Pleaded for the Respondents.—Had Mr. Bogle and the late Mr. Peter Blackburn done their duty in regard to the mandate transmitted to them from Jamaica, in the letter of Messrs. Blackburn and Jopp, dated 13th Dec. 1794, no such question as the present could ever have occurred. In compliance with the terms of that letter, which was expressly written “for the information of the heirs,” they ought, immediately on receipt thereof, to have communicated to the relations of the deceased, the information which that letter conveyed, and in which those relations had so deep an interest. They ought also to have delivered over all the four bills at that time transmitted to them by Blackburn and Jopp. And there was not the least ground or excuse, neither on their part, nor on the part of the attorneys in Jamaica, for retaining the contents of the two first bills, or any of the bills. But even allowing the appellants every latitude in the construction of the conditions annexed to the mandate, as also of the power of revocation, competent to the granters of it, no reason has been assigned for carrying either the one or the other beyond a security for reimbursement of actual expenditure, and indemnification of obligations come under by the attorneys. The very accounts, however, which those gentlemen themselves have produced, show that there is a large balance in their hands, after reimbursing them completely, and that they are further possessed of a sufficiency of fund for answering all the claims they have been able to specify. In these circumstances, even if

Page: 256

the appellants could make it appear that they were warranted in withholding the bills, yet there would not be any ground of pretence, either for them or their constituents contending, that they are entitled to retain the value of the bills, to the effect of satisfying their own unauthenticated claims. The attorneys are liable to account in this country, from the particular circumstances of this case.
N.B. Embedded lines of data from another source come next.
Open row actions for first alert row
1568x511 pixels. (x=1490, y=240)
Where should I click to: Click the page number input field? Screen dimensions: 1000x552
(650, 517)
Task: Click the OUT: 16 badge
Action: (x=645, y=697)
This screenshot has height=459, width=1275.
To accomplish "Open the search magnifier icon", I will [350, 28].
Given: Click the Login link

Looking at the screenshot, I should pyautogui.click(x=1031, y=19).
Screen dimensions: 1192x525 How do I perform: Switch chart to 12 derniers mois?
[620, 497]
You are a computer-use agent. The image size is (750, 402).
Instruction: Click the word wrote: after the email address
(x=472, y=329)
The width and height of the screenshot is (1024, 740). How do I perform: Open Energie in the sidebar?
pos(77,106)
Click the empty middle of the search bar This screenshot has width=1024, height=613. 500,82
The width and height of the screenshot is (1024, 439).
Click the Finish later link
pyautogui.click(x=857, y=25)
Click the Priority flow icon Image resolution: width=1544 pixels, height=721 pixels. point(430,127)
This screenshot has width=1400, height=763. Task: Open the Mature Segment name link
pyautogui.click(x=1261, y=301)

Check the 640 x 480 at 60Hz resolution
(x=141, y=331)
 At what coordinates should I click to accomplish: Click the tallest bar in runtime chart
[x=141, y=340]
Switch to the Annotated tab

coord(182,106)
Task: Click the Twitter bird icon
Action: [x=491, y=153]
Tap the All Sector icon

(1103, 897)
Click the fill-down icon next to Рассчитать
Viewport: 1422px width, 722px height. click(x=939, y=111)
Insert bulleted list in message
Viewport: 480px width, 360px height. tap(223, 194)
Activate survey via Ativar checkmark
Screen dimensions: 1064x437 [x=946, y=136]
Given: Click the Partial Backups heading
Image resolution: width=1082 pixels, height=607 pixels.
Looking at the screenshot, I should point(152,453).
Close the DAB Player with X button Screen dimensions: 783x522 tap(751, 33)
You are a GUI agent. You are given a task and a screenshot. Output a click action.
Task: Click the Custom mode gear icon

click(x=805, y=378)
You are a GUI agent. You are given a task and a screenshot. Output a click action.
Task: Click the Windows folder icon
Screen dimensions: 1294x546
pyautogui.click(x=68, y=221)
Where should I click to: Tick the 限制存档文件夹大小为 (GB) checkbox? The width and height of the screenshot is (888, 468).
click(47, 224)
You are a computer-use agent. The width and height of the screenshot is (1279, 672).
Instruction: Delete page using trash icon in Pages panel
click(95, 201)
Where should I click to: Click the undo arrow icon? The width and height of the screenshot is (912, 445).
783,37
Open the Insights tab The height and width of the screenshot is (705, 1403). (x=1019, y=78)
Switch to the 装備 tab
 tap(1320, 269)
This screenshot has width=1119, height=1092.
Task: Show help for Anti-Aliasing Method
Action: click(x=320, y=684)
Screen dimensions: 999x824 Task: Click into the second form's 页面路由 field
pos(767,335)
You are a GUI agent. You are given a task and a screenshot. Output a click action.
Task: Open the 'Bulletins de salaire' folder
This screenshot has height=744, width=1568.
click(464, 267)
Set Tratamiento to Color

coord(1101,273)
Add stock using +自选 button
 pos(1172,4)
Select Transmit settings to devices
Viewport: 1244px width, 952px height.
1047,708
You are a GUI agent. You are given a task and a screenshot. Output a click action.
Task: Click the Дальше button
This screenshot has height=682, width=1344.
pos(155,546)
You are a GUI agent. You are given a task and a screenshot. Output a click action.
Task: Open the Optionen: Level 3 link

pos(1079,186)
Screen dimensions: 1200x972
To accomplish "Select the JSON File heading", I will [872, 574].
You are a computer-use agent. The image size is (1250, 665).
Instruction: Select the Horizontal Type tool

It was a condition, understood by both parties, at the time the power of attorney was granted, that they were to account to the constituents in Glasgow; and, accordingly, upon this understanding the attorneys themselves had acted, by transmitting accounts from time to time, although these were in themselves defective, and liable to exception. Besides, the fund is now really in this country, and the remittance of that fund, shows at once that they were so liable to account.

After hearing counsel, it was

Ordered and adjudged, that the interlocutors complained of be, and the same are hereby affirmed.

Counsel: For Appellants, R. Dallas. J. Scarlett.
For Respondents, W. Grant, W. Adam, T. W. Baird.

Note.—Unreported in the Court of Session.